VMware Cloud on AWS (VMC) is the flagship offering in the new VMware Cloud Services. It integrates products from across the VMware portfolio into a single solution for our customers. With the need to incorporate all of these capabilities into the product, the VMC team is bombarded with requirements and dependencies from every direction.

As projects and requirements grew, we quickly realized how out of sync we were with other teams. In a SaaS offering like VMC, customers expect continuous delivery of new features and improvements to user experience. If we aren’t aligned, our products will suffer — and so will our customers. The misalignment of teams was a critical problem we needed to solve.

What were the problems?

VMC integrates many teams, which increases the chance of misalignment. The Four in a Box model helps restore alignment.

Misalignment across teams

In the early stages of VMC development, misalignments between teams became a threat to the team’s ability to deliver on time. Teams from multiple business units had been working towards their own product releases. They sometimes worked separately on the same problem, resulting in designs arriving late, backend services not supporting designs and preventing the UI team from implementing the designs due to misalignment.
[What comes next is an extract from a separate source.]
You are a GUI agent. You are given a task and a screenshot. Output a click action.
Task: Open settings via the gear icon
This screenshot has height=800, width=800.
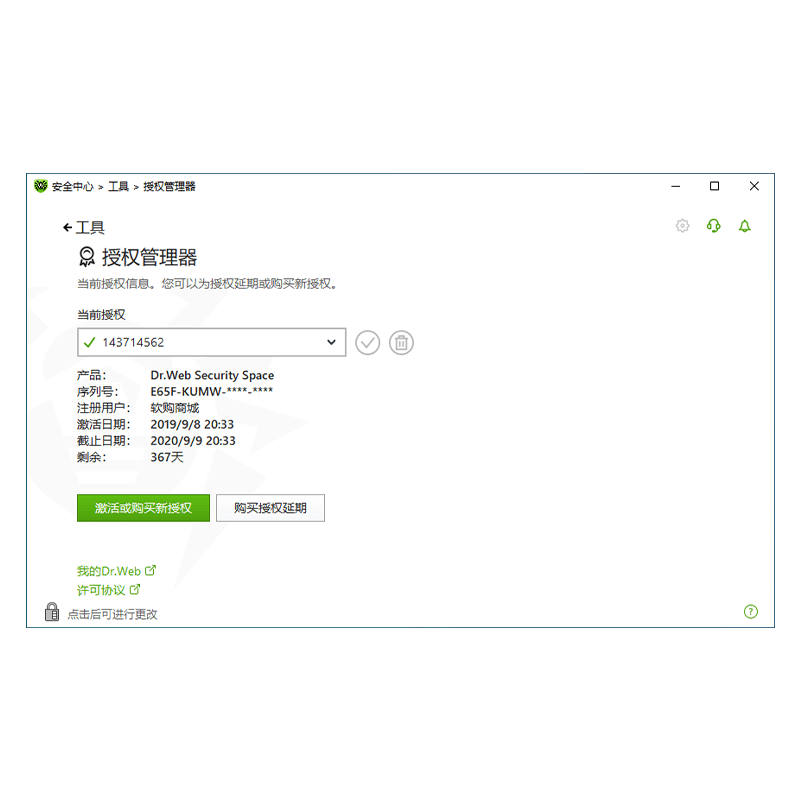click(682, 226)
The groups involved worked in separate scrum teams, on different sprint cycles and often used different project management tools such as Bugzilla, Jira and Pivotal Tracker. As a result, the teams did not have good visibility into one another’s backlog grooming and sprint planning, and subsequently dependencies were often overlooked and schedules were not aligned.

Keeping the priorities communicated across teams was difficult and too often happened late, disrupting work in progress for one team or another.

Design team frustrations

With these problems, the design team suffered to deliver quality solutions. There was no central source of truth for us to rely on. We had to work hard to ensure we understood the priorities from every team and make sure our designs aligned with the different perspectives and roadmaps. Working to align teams took away time for us to design. We struggled to complete designs in a given sprint. These issues cascaded into other problems which lead us to put or foot down an get everyone on the same page.

Coordination between teams

Four in a box model

To align teams and keep everyone in sync, we developed a model called “Four in a box”. The goal of this collaboration model was to maintain constant alignment between PM, UX , UI and Engineering teams with clear communication and milestones. As we progressed designs through the process, a reviewer from each team provided feedback to help us iterate each story.

Alignment across teams

Alignment of disciplines.

Now that we had our model, we identified what areas we needed to align on. We focused on aligning the team on priorities, ownership and workflow.

Aligning on priorities meant we all were working towards the same goals. This discipline was the responsibility of our PMs. We introduced the notion of global stack ranking of epics and stories to allow us to identify dependencies across teams. With priorities identified, we then needed to make everyone accountable.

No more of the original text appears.